# [Entries supplied]
↓↓↓

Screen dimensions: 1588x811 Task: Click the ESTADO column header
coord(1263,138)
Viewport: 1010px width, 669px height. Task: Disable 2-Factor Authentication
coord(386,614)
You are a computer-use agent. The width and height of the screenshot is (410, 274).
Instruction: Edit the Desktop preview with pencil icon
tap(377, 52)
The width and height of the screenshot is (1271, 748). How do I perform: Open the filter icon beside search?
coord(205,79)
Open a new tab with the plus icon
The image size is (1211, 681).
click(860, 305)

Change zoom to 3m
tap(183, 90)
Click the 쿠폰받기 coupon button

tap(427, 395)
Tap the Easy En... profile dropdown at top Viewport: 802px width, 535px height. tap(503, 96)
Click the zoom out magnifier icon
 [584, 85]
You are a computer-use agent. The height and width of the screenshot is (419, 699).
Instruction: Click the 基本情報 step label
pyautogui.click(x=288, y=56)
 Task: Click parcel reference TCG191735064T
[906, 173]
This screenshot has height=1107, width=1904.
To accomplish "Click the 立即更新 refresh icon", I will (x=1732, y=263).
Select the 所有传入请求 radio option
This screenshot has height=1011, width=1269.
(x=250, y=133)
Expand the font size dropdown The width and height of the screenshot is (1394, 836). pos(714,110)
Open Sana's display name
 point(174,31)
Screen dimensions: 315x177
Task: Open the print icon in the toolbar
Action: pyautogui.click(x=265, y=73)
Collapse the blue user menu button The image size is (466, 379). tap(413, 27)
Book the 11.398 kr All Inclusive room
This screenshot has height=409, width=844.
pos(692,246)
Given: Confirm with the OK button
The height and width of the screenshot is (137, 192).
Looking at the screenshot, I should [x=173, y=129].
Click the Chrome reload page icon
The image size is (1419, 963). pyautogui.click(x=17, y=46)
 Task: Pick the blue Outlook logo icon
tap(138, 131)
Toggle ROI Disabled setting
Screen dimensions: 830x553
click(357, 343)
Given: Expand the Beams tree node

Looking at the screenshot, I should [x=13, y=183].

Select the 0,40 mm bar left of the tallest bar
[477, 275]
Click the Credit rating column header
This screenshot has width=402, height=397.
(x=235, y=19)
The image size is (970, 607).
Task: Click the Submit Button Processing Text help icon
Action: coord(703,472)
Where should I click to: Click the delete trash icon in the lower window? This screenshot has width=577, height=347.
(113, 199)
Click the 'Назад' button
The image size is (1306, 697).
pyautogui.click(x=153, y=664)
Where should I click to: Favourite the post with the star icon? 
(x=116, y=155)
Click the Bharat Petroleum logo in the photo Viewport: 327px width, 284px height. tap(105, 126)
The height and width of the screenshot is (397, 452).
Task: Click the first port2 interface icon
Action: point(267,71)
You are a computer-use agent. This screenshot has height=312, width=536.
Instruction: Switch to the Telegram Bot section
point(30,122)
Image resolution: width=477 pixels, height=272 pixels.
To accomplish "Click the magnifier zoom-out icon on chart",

↑↑↑

# [Do this]
Rewrite all the items above, switching each "Instruction" to "Directive" and leaving every other line unchanged.

# [In response]
Screen dimensions: 1588x811 Task: Click the ESTADO column header
coord(1263,138)
Viewport: 1010px width, 669px height. Task: Disable 2-Factor Authentication
coord(386,614)
You are a computer-use agent. The width and height of the screenshot is (410, 274).
Directive: Edit the Desktop preview with pencil icon
tap(377, 52)
The width and height of the screenshot is (1271, 748). How do I perform: Open the filter icon beside search?
coord(205,79)
Open a new tab with the plus icon
The image size is (1211, 681).
click(860, 305)

Change zoom to 3m
tap(183, 90)
Click the 쿠폰받기 coupon button

tap(427, 395)
Tap the Easy En... profile dropdown at top Viewport: 802px width, 535px height. tap(503, 96)
Click the zoom out magnifier icon
 [584, 85]
You are a computer-use agent. The height and width of the screenshot is (419, 699).
Directive: Click the 基本情報 step label
pyautogui.click(x=288, y=56)
 Task: Click parcel reference TCG191735064T
[906, 173]
This screenshot has height=1107, width=1904.
To accomplish "Click the 立即更新 refresh icon", I will (x=1732, y=263).
Select the 所有传入请求 radio option
This screenshot has height=1011, width=1269.
(x=250, y=133)
Expand the font size dropdown The width and height of the screenshot is (1394, 836). pos(714,110)
Open Sana's display name
 point(174,31)
Screen dimensions: 315x177
Task: Open the print icon in the toolbar
Action: pyautogui.click(x=265, y=73)
Collapse the blue user menu button The image size is (466, 379). tap(413, 27)
Book the 11.398 kr All Inclusive room
This screenshot has height=409, width=844.
pos(692,246)
Given: Confirm with the OK button
The height and width of the screenshot is (137, 192).
Looking at the screenshot, I should [x=173, y=129].
Click the Chrome reload page icon
The image size is (1419, 963). pyautogui.click(x=17, y=46)
 Task: Pick the blue Outlook logo icon
tap(138, 131)
Toggle ROI Disabled setting
Screen dimensions: 830x553
click(357, 343)
Given: Expand the Beams tree node

Looking at the screenshot, I should [x=13, y=183].

Select the 0,40 mm bar left of the tallest bar
[477, 275]
Click the Credit rating column header
This screenshot has width=402, height=397.
(x=235, y=19)
The image size is (970, 607).
Task: Click the Submit Button Processing Text help icon
Action: coord(703,472)
Where should I click to: Click the delete trash icon in the lower window? This screenshot has width=577, height=347.
(113, 199)
Click the 'Назад' button
The image size is (1306, 697).
pyautogui.click(x=153, y=664)
Where should I click to: Favourite the post with the star icon? 
(x=116, y=155)
Click the Bharat Petroleum logo in the photo Viewport: 327px width, 284px height. tap(105, 126)
The height and width of the screenshot is (397, 452).
Task: Click the first port2 interface icon
Action: point(267,71)
You are a computer-use agent. This screenshot has height=312, width=536.
Directive: Switch to the Telegram Bot section
point(30,122)
Image resolution: width=477 pixels, height=272 pixels.
To accomplish "Click the magnifier zoom-out icon on chart",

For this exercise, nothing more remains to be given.